Текст страницы:
□ □ □ □
Наверное, никогда не сотрется в памяти встреча с плачущим деревом на стойбище близ Сургутихи в конце 50-х годов. Енисей был недалеко, на расстоянии 7–8 километров. Тогда на стойбище были всего две кетские семьи, человек семь, да нас двое. Чумы стояли на берегу речки — енисейского притока. За две недели вода обычного весеннего половодья сошла. Кеты устраивались жить здесь до конца лета, то есть, по их меркам, ненадолго. Мы же рассчитывали пробыть у них не меньше месяца.
Как-то в теплый весенний день, когда еще «не пал комар», когда он еще не одолевал все живое в тайге, я пошел в глубь тальника, придавленного к земле недавним половодьем. Я шел по мрачному, серому от ила лесу довольно долго.
Со стволов пригнутых деревьев причудливо свисали длинные бороды травы. Хотя лето еще не наступило, но уже набухли почки. Пройдет неделя — и все станет зеленым. А сейчас тальниковый лес со сросшимися стволами, склонившийся к земле, обвешанный лохматыми мочалами длинных водорослей, был похож на скелет гигантского чудовища. Было тихо, очень тихо. Я шел по этому мрачному затишью, и вдруг откуда-то из пустоты донесся крик младенца: ближе, ближе, резче и вдруг исчез. Через мгновение вместе с дуновением ветра вновь истошно, тоскливо заплакал ребенок. Я невольно вздрогнул и резко повернулся на крик, на зов. Плач все явственней и ближе… Но никого, а только лес. Откуда же детский плач? Я иду, оглядываюсь, а надо мной вновь рыдает младенец.
Всматриваюсь в ветви, соединившиеся друг с другом, трущиеся друг о друга, и явственно слышу, как несется от стволов плач, тоскливый плач покинутого младенца.
□ □ □ □
Записи:

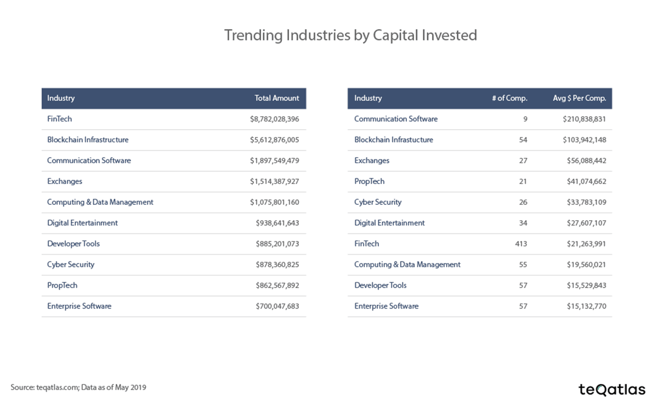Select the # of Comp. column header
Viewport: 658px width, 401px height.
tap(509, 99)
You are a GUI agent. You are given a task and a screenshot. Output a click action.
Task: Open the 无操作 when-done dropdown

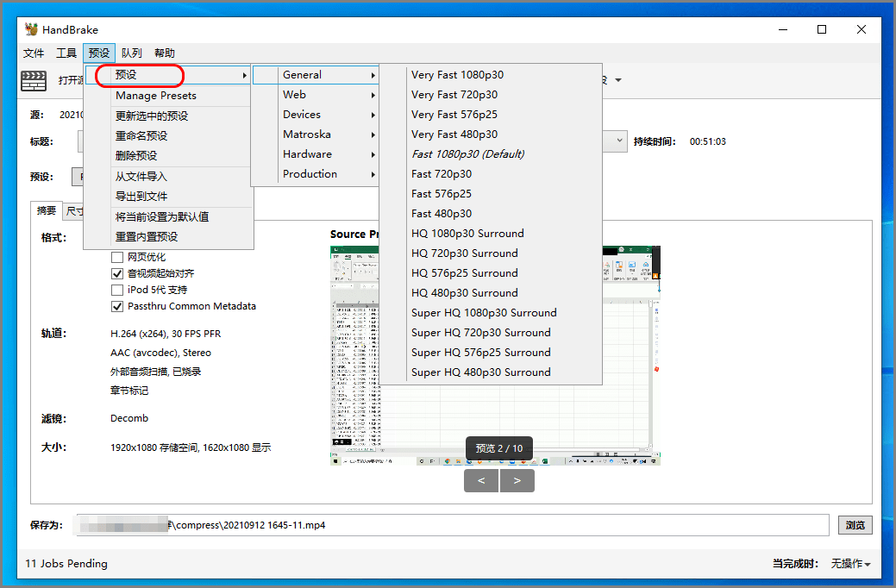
□ □ □ □
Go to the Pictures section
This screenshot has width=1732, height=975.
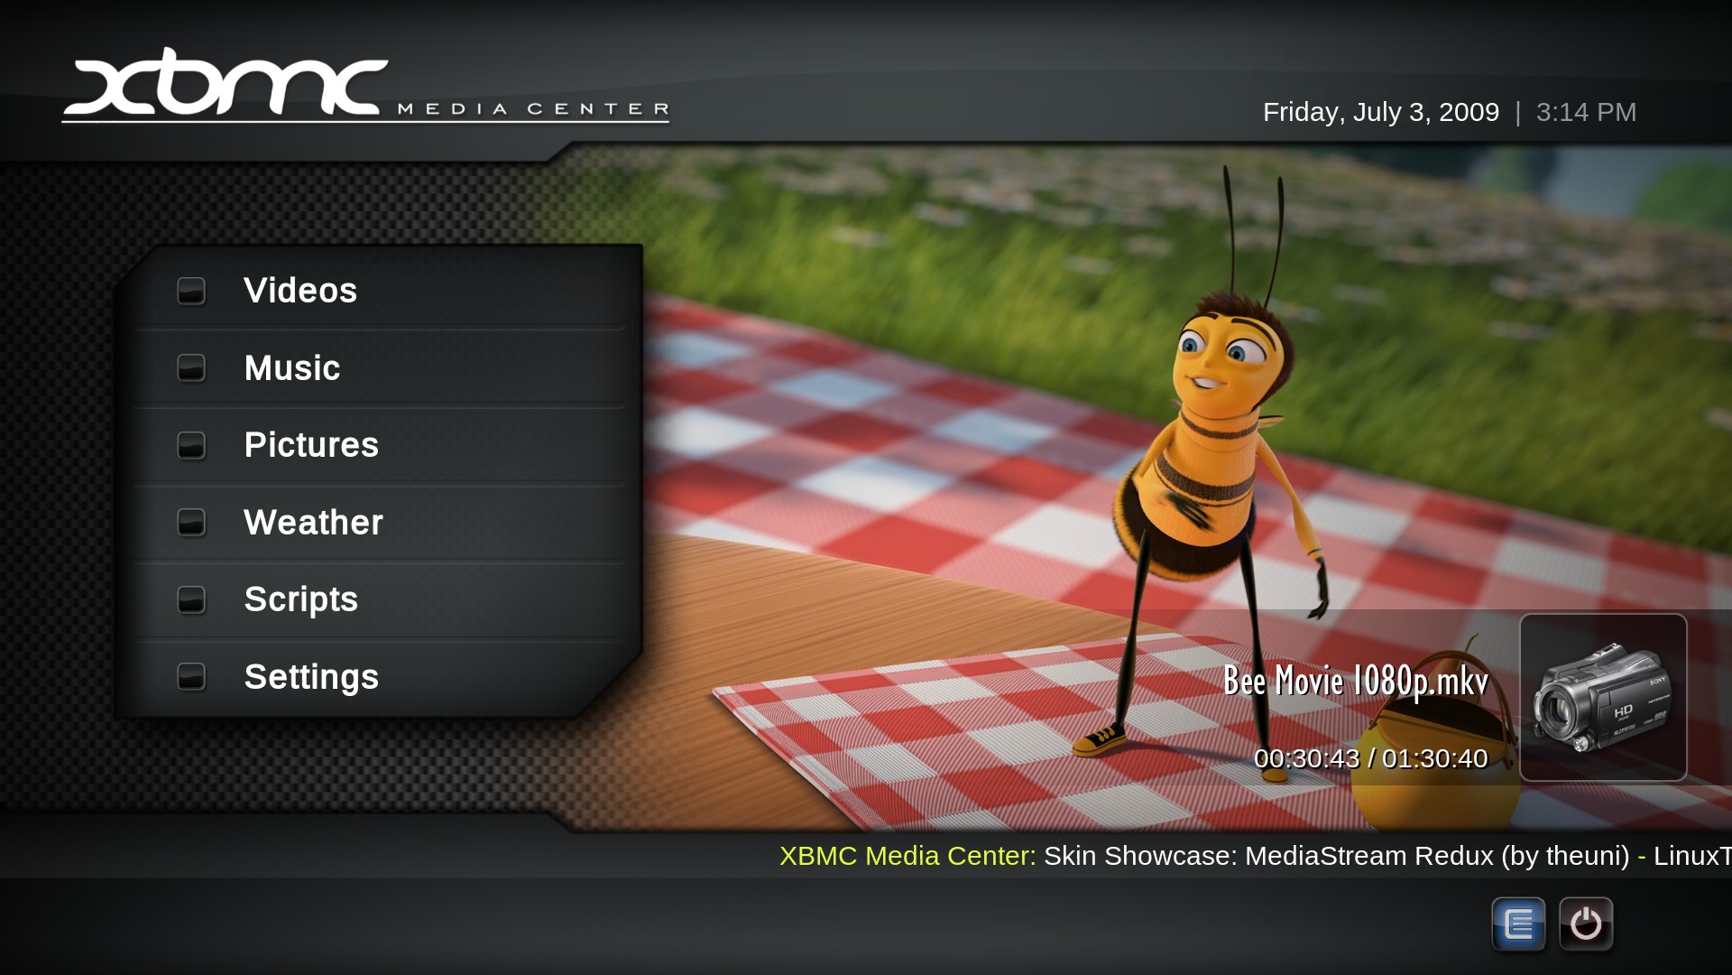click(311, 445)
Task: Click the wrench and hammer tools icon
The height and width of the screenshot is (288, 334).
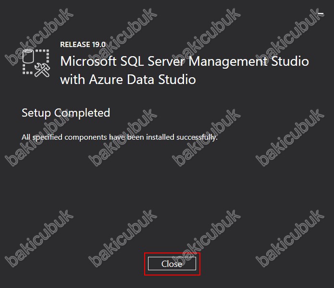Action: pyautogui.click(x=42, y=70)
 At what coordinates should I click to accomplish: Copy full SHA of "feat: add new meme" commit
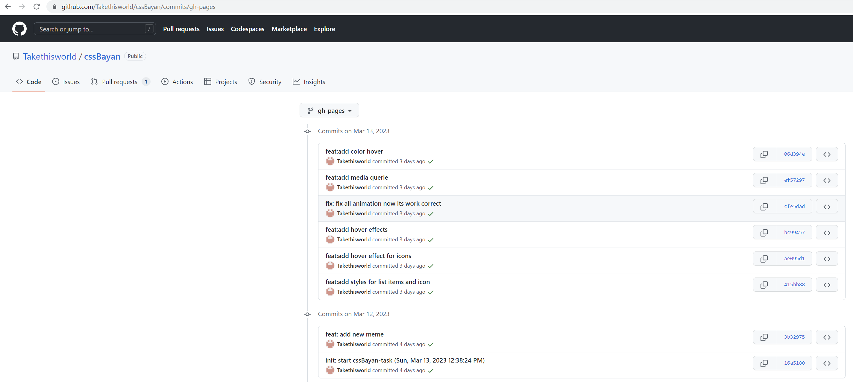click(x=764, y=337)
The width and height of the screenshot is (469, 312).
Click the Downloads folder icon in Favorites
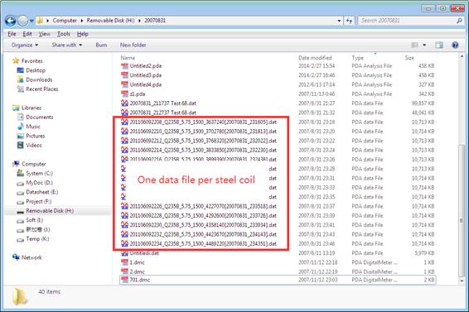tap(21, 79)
□ □ □ □
Задания:
(1) Переведите на английский предложение из текста о плачущем дереве: «Со стволов пригнутых деревьев причудливо свисали длинные бороды травы.»
(2) Возьмите в записях строки, начиная со строки с «You are a GUI» и заканчивая строкой с «Task: Open the 无操作 when-done dropdown». Замените в них «a screenshot» на «an image» и приведите только эти строки.
Текст и записи взяты из разных источников.

Ответы к заданиям:
(1) Long beards of grass hung whimsically from the trunks of the bent-over trees.

(2)
You are a GUI agent. You are given a task and an image. Output a click action.
Task: Open the 无操作 when-done dropdown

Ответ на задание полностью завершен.